The industrial production technology of ethylene oxide mainly comprises a chlorohydrin method and an ethylene direct oxidation method, wherein the chlorohydrin method is mainly used in the early stage, and because chlorine gas is used in the production process of the chlorohydrin method and a large amount of hydrogen chloride is generated, the corrosion damage to equipment, buildings and auxiliary facilities is serious, and in addition, waste water, waste gas and waste materials are difficult to treat, the chlorohydrin method is basically replaced by the ethylene direct oxidation method. The direct ethylene oxidation method can be divided into an air oxidation method and an oxygen oxidation method according to different oxidants, and the air oxidation method is usually low in operation cost, good in catalyst selectivity, high in investment and low in conversion rate, and the current mainstream production method is the oxygen oxidation method for synthesizing ethylene oxide through the reaction of ethylene and oxygen. At this time, the mixing of ethylene and oxygen is necessary to be completed before the reaction, but ethylene is inflammable and explosive, and has a wide explosion range, and if the explosion accident is extremely easy to occur due to improper control, the danger is extremely high, so that the mixing of ethylene and oxygen is a key process and equipment for producing ethylene oxide.

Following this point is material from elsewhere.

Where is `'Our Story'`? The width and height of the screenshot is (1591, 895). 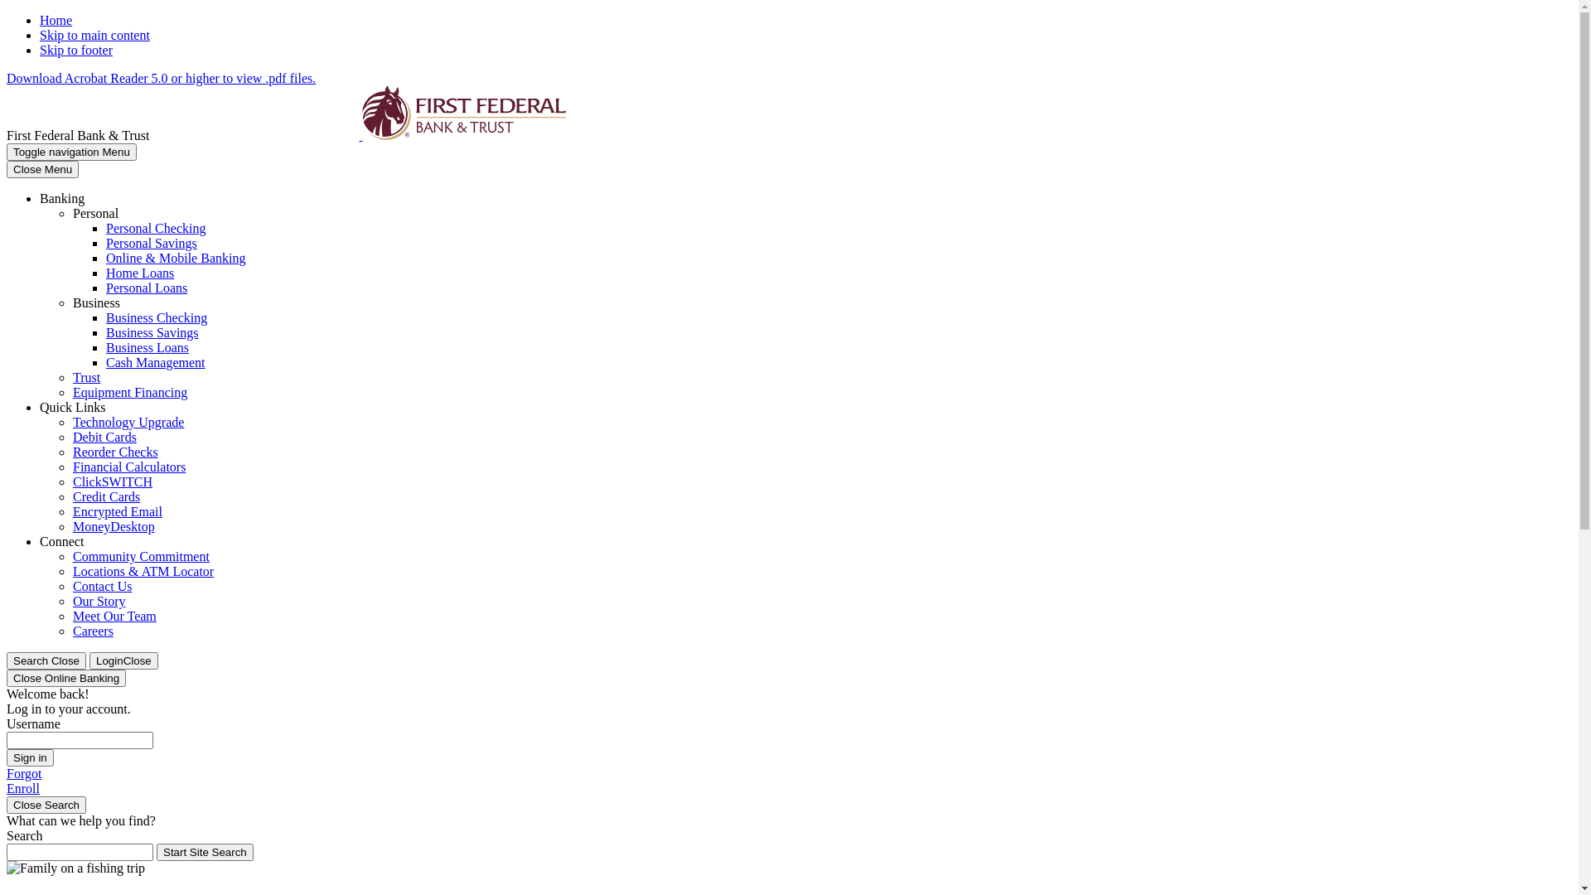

The mixing method commonly used in the current industrial production mainly comprises stirring mixing, static mixer mixing and jet flow mixing. The stirring and mixing mainly uses external mechanical energy such as mechanical stirring to strengthen macroscopic mixing of fluid, but because chemical products are easy to be inflammable and explosive, extremely toxic and easy to react when heated, the mechanical stirring is likely to provide spark and heat required by combustion, and moving parts are difficult to seal and easy to leak, the stirring and mixing is difficult to be used for mixing ethylene and oxygen. The static mixer is generally provided with structures such as a baffle plate in a mixer or a pipeline to disturb fluid flow, increase the speed gradient of laminar flow movement of the fluid or form turbulence to realize mixing of the fluid, but the mixing explosion range of ethylene and oxygen is wider, the mixing proportion of the static mixer is difficult to control, and precise mixing of the ethylene and the oxygen is difficult to realize, so that the static mixer is also difficult to be used for mixing the ethylene and the oxygen.

Jet mixing is the use of the high velocity jet entrainment effect by injecting a fast moving fluid (i.e., jet) into a slow flowing or stationary fluid (i.e., main fluid) to form a mixed layer at the jet boundary due to the velocity differential between the jet and main fluid. The mixing layer expands along the flow direction of the jet, and the main fluid enters the jet through entrainment and mixing, so that the two fluids are uniformly mixed. The mixing mode in industrial production is realized due to the advantages of simple structure, no rotating parts, reliable operation, intense mixing, high mass and heat transfer rate and the like.

The ethylene-oxygen mixer applied in industry at present is usually used as a mixing mode of main flow side feeding and jet flow as tubular feeding, and the jet flow is in single-point injection in general, so that the circumferential direction is uneven and the jet flow mixing effect is poor; the flow direction of the main flow is changed after the main flow enters the mixer laterally, the flow in the mixer is uneven, the impact on the tube array is large, the tube array is easy to break, the structural design is unreasonable, and continuous improvement is needed.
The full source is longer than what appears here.